Livio Dalle ha sottolineato come, al di là della diversificazione, un contributo derivi dalla decorrelazione rispetto agli indici principali, anche se le performance mostrano una grande dispersione e la selettività, soprattutto da parte dell’investitore retail, risulti essenziale, in quanto i criteri di valutazione e gli standard di trasparenza mostrano in alcuni casi necessità di miglioramento.

Il panel che è seguito, moderato da Marco Lucchin, del Comitato SECA Ticino, ha visto la partecipazione di Eric Sibbern, Senior Partner e Managing Director di Veraison Capital, Roderik Strobl, Wealth Manager e Gabriele Corte, direttore generale di Banca del Ceresio.

È emerso come sia mutata l’immagine del private equity presso il pubblico, che ne ha accresciuto la domanda e l’approccio: da quello squisitamente finanziario a quello più imprenditoriale, tipico della nuova generazione di clientela, più attenta ai temi dell’innovazione e della transizione, con nuovi equilibri di portafogli fra componente tradizionale e componente alternativa, seppur potenzialmente più rischiosa e meno liquida.

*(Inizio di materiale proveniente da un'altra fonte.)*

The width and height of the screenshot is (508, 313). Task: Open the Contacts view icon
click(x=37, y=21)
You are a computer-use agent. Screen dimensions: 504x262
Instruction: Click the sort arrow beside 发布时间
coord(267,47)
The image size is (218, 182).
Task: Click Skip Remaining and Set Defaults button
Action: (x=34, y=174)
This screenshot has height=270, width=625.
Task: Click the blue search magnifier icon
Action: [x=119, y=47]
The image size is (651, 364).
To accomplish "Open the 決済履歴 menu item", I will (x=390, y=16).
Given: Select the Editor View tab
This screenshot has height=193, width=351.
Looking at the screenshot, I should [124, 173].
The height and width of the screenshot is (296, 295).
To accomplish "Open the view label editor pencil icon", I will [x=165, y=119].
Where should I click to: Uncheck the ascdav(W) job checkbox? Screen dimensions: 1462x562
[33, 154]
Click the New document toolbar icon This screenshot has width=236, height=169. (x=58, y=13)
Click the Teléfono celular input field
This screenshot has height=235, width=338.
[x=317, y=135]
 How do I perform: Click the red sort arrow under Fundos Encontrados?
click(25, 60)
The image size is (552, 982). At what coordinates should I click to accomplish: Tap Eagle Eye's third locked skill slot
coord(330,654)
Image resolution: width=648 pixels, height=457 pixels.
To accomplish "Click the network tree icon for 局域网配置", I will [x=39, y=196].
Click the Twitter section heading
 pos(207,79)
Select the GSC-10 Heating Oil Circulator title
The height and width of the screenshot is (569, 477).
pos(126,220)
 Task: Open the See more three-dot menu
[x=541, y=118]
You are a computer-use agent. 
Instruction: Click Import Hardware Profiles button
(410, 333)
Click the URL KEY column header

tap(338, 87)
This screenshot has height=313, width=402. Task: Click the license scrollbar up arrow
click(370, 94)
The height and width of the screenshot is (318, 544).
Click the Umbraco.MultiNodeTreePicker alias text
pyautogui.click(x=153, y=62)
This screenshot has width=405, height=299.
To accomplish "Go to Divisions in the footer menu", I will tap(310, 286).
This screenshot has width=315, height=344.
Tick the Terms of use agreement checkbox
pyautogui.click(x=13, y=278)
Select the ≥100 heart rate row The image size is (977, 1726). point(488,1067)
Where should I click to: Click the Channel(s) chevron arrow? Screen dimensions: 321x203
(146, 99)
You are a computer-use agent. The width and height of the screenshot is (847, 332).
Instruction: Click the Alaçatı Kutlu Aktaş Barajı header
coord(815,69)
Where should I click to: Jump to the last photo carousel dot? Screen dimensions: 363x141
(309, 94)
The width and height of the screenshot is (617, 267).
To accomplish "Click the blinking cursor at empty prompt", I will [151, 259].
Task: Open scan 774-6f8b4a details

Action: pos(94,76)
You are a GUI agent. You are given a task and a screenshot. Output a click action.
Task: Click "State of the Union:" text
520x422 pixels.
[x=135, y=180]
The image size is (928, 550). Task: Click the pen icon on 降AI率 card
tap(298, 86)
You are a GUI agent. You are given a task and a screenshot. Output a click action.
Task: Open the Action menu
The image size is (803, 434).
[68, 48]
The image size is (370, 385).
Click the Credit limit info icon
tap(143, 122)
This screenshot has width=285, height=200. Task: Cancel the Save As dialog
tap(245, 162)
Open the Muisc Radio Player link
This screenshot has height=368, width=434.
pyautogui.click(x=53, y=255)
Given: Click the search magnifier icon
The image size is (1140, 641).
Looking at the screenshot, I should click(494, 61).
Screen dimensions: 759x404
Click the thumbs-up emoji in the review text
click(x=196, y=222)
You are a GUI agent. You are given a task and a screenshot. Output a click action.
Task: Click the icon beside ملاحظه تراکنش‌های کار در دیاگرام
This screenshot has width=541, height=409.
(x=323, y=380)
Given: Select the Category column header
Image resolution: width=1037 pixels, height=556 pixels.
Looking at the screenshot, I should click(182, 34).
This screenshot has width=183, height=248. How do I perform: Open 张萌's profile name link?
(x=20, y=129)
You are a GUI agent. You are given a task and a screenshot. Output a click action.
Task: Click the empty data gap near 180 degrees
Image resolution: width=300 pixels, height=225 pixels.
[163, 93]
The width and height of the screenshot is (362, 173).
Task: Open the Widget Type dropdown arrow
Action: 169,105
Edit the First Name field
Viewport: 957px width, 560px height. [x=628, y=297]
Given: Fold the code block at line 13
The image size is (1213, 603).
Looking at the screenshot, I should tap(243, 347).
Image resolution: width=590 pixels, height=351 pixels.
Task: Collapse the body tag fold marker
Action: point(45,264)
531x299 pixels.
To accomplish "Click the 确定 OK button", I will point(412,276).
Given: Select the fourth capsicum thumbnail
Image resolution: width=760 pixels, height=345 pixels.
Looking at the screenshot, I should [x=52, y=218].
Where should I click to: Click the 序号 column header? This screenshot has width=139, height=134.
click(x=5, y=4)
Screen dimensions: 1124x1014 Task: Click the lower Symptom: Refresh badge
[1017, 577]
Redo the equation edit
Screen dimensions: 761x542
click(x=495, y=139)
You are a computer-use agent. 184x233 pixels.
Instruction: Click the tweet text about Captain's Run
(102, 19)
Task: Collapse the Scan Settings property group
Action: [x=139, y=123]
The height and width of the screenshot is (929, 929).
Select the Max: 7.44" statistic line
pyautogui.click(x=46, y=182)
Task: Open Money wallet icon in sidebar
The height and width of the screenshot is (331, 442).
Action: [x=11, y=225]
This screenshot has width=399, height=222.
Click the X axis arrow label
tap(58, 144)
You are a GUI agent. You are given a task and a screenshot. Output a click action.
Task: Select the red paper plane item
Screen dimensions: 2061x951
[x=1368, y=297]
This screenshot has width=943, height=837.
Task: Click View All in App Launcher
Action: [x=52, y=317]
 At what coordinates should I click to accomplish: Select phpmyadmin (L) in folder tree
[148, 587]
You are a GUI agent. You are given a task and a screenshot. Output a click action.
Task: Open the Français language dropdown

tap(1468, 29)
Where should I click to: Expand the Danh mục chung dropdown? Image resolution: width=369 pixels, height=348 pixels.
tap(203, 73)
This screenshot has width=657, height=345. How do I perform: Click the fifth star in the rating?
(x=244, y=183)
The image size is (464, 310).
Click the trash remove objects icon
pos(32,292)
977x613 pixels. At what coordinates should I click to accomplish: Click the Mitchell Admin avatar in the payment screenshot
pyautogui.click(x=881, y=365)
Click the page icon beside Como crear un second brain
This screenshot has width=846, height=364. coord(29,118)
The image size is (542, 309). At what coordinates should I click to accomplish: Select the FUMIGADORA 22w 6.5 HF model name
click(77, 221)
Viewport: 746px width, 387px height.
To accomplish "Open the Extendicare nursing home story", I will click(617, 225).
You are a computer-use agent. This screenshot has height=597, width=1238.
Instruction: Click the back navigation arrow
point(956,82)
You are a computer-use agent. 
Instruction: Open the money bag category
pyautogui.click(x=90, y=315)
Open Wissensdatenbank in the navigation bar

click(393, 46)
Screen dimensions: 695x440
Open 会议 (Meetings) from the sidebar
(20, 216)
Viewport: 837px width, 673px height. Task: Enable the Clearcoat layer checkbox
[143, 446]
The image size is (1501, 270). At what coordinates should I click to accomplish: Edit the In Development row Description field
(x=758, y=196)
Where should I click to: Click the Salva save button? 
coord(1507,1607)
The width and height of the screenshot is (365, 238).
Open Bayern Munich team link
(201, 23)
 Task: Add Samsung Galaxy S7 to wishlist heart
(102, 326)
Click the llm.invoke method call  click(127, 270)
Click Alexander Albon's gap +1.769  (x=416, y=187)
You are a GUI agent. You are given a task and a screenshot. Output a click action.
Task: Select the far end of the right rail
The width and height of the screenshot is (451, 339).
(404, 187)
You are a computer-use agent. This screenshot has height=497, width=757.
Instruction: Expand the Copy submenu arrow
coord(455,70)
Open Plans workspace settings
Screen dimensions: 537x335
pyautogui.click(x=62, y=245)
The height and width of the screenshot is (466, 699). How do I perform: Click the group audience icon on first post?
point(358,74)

Su questo mercato influiscono anche i fenomeni di digitalizzazione e di «tokenization», cioè trasformazione dello strumento in entità astratte, ma qui le opinioni degli operatori divergono. Il private equity poco si presta all’eccessiva frammentazione degli investimenti in piccoli importi, non sono per il profilo di rischio che comporta, ma perché ciò contrasterebbe con la natura imprenditoriale e la struttura finanziaria che ne sono alla base.